The most common causes for an allergic reaction in dogs:
- Bee sting
- Spider bite
- Vaccine (rare)
If the vet decides that you dog has had an allergic reaction, treatment options may include an antihistamine, antibiotic, or steroids. They may want to take skin or blood tests, and depending on the diagnosis, may recommend a special diet for your dog.
When a dog has an abscess, it is likely to be very painful for them. A dog in pain should always be handled with care, as they are more likely to lash out and bite a person in this state, even if the dog is not typically aggressive.
Abscesses in dogs can be caused by an animal bite, or be due to an infected wound.

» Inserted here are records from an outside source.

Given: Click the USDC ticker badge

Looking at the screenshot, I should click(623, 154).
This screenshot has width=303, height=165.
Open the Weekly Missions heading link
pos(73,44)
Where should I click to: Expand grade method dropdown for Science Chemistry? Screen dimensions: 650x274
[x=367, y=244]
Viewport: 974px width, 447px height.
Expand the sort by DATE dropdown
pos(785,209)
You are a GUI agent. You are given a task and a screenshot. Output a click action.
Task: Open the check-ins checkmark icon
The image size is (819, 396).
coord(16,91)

Some tell-tell signs that your dog may have an abscess include:
- A dog’s face is swollen
- A dog’s face or neck appears lop-sided
- The swelling is accompanied by a fever
- A dog refuses to eat or drink
An abscess needs immediate veterinary attention. A vet will be able to treat your dog with anti-inflammatories and antibiotics. In more serious cases, the abscess may need surgical draining.
3. Dental Problems
A common cause of abscesses in dogs are dental problems. If your dog has a fractured or infected tooth, or untreated gum disease, painful abscesses are likely to occur.
When you notice that your dog has lost their appetite, it may be because it is too painful for them to eat, especially food that needs to be bitten and chewed. Along with a dog's facial swelling, the pain of an abscess may lead to depression, so watch out for changes in your pet's behavior and mood.

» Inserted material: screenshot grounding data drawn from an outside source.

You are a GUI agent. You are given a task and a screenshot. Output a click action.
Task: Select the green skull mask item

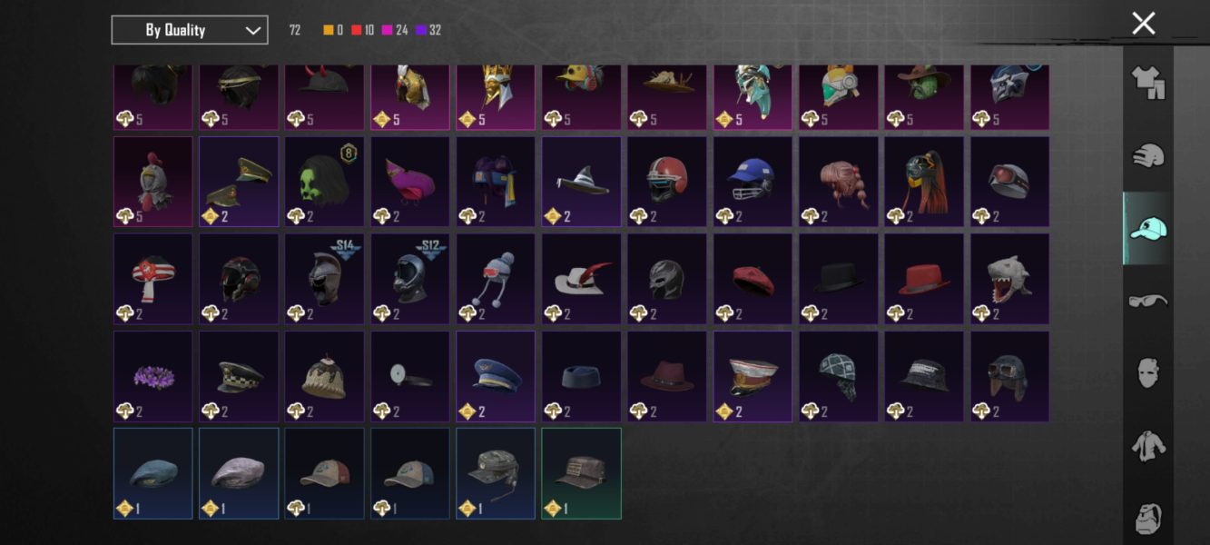point(324,182)
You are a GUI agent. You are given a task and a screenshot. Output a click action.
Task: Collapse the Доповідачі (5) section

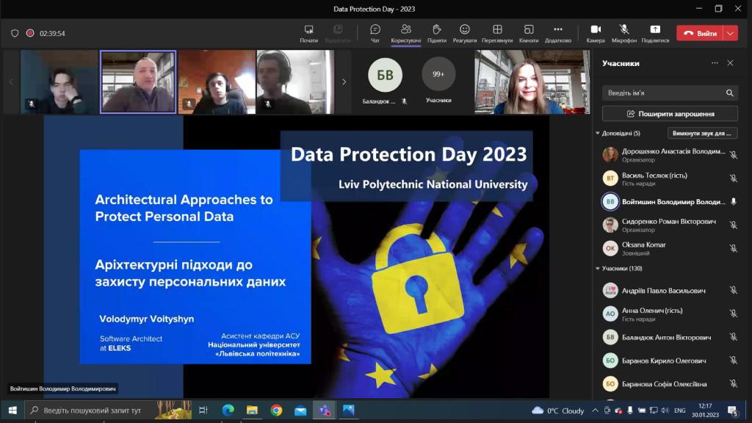[599, 134]
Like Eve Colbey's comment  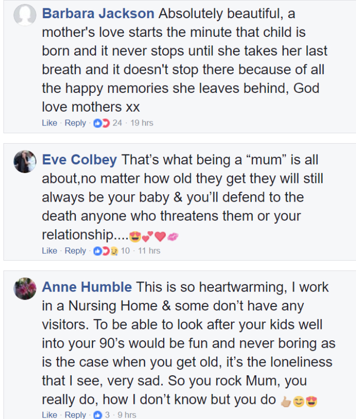pyautogui.click(x=50, y=251)
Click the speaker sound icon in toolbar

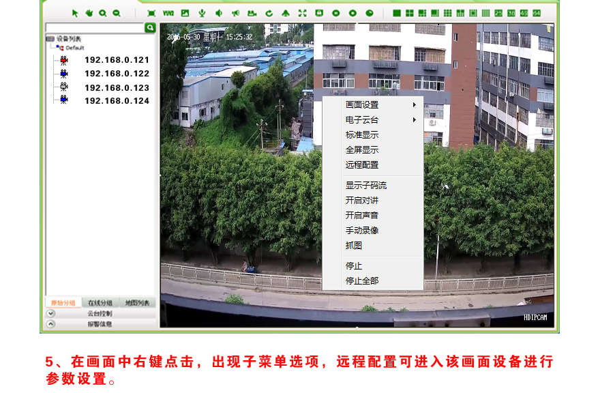tap(219, 13)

A vet will remove any teeth that are causing a problem in your dog’s mouth, and prescribe antibiotics to clear up the infection. Anti-inflammatory medications may also be offered to help with pain.
Some great preventative methods to help you avoid future dental issues:
- Brush your dog’s teeth regularly
- Offer dental chews and toys
- Feed raw meaty bones
- Prioritize dry dog food over wet food
- During an existing dental issue, switch from kibble to a soft food diet
- Try a fully raw natural diet
Tumors in dogs can be cancerous or non-cancerous, but it is important to always get your dog checked by a vet to eliminate any risk. If your dog has a tumor in the mouth or the throat, then visible swelling may occur in the face of your pet.
It has also been known for dogs to have tumors that are associated with the eye socket, which can cause the eye to have a bulging effect.
If you notice something strange going on with your dog’s eye or around the face, if they are not eating normally, or you witness any kind of bleeding or unpleasant odor, take your dog to see a vet.
Even if your dog's tumor turns out to be benign it will need early treatment. Tumors occur from the uncontrolled growth of cells and must be removed via surgery or radiotherapy.
5. Other Causes Of Facial Swelling In Dogs
Craniomandibular Osteopathy. This is a rare condition that can develop in certain dog breeds such as some terriers, Dobermans, Labradors, Great Danes and Boxers. The condition is most common in young dogs aged 3 – 10 months and causes a swelling of the dog's jaw.
Associated symptoms include drooling, loss of appetite, and fever. There is no cure for craniomandibular osteopathy in dogs, but your vet will be able to offer pain relief until the disease stabilizes, usually when the dog is around a year old.
Cellulitis. This is a bacterial infection of a dog's skin. It can be cause by puncture wounds or dog bites. Signs include ulcers, redness, tenderness, swelling, and pain. Treatment is usually a mixture of flushing the wound with antiseptic, treating pain with painkillers, and a course of antibiotics to fight off infection.
When your dog has swollen face, it is a sure sign to get them to a vet, even if only for your own peace of mind. The most you should do yourself in such instances is to carefully clean up and cover any obvious wounds the best you can to prevent them from being infected further and call your local vet for more advice.
When presented with such visible symptoms, it can be easy to attempt a diagnosis yourself, but the most sensible option for the safety and comfort of your pet is to allow a professional to do what they are trained to do. Serious health issues can be nipped in the bud early, and you may find that you have avoided a bigger vet bill, or worse, a tragedy for your pet and your family.